Les Prototaxites, colonnes sont le résultat d’une recherche plastique et scientifique autour du champignon. Elles sont inspirées d’une curiosité scientifique : les prototaxites. Ils seraient une étrangeté de la nature, mi champignon mi arbre.
Un réelle symbiose entre des multiples organismes qui aurait donné vie à des édifices de plus de 8 m de hauteur. Ici les Prototaxites, colonnes surgissent de terre, le mycélium vient à notre rencontre.
Les changements d’état sont fascinants. Les liquides saturés de sulfate cuivre, de sel, de sucre, de soufre et d’acide citrique se figent, cristallisent, cohabitent sur un seul et même support, le verre.

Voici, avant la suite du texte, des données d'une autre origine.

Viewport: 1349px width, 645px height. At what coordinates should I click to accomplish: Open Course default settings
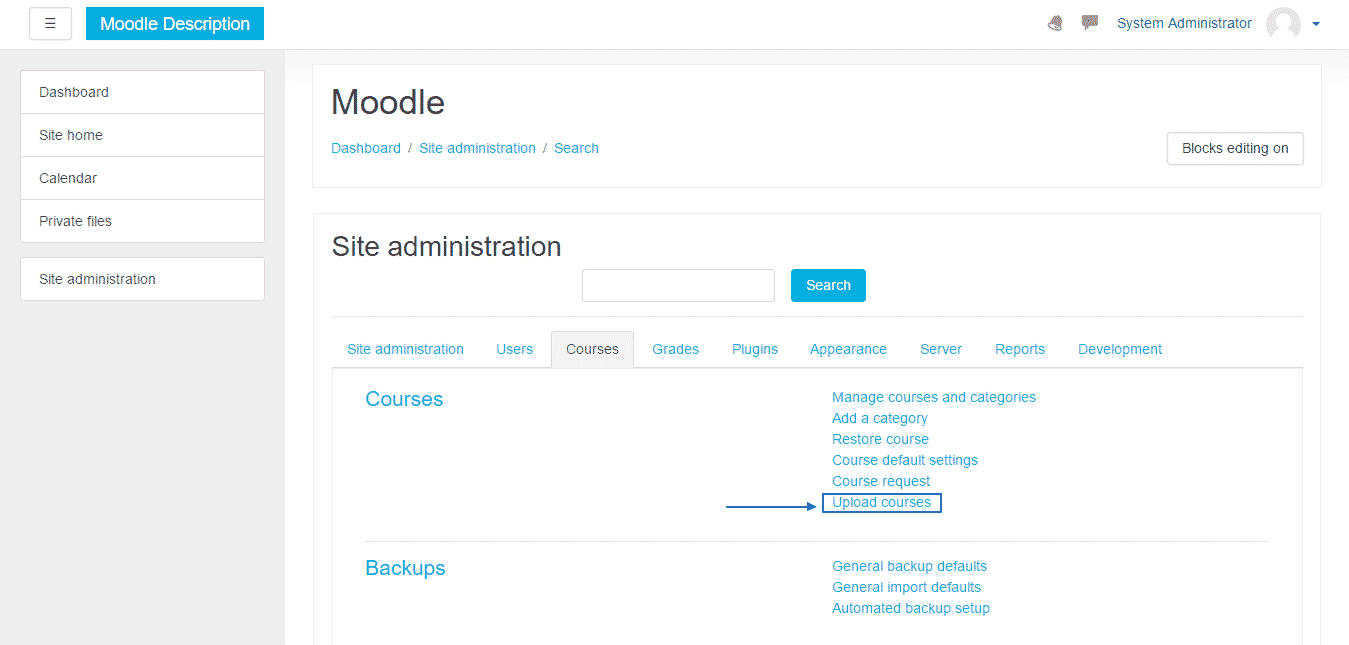coord(904,460)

Le temps de la cristallisation les matières premières s’apprivoisent et déterminent leur place. Elles s’organisent ou parfois sèment le chaos et débordent… Les formes se font et se défont.
Les cristaux deviennent alors les témoins des changements de température et de luminosité. Leurs gammes chromatiques ainsi que leurs formes évoluent en fonction du temps et de leur environnement. Les peintures solubles s’altèrent, se transforment, évoluent, vivent au fil du temps.
Chardons est une installation produite par le processus de développement de moisissures, elle envahit l’espace tel un nid d’insectes qui s’accroît. De la même manière l’enduit appliqué et le conditionnement qui lui est imposé permet aux moisissures de se développer et d’en modifier l’aspect et les couleurs.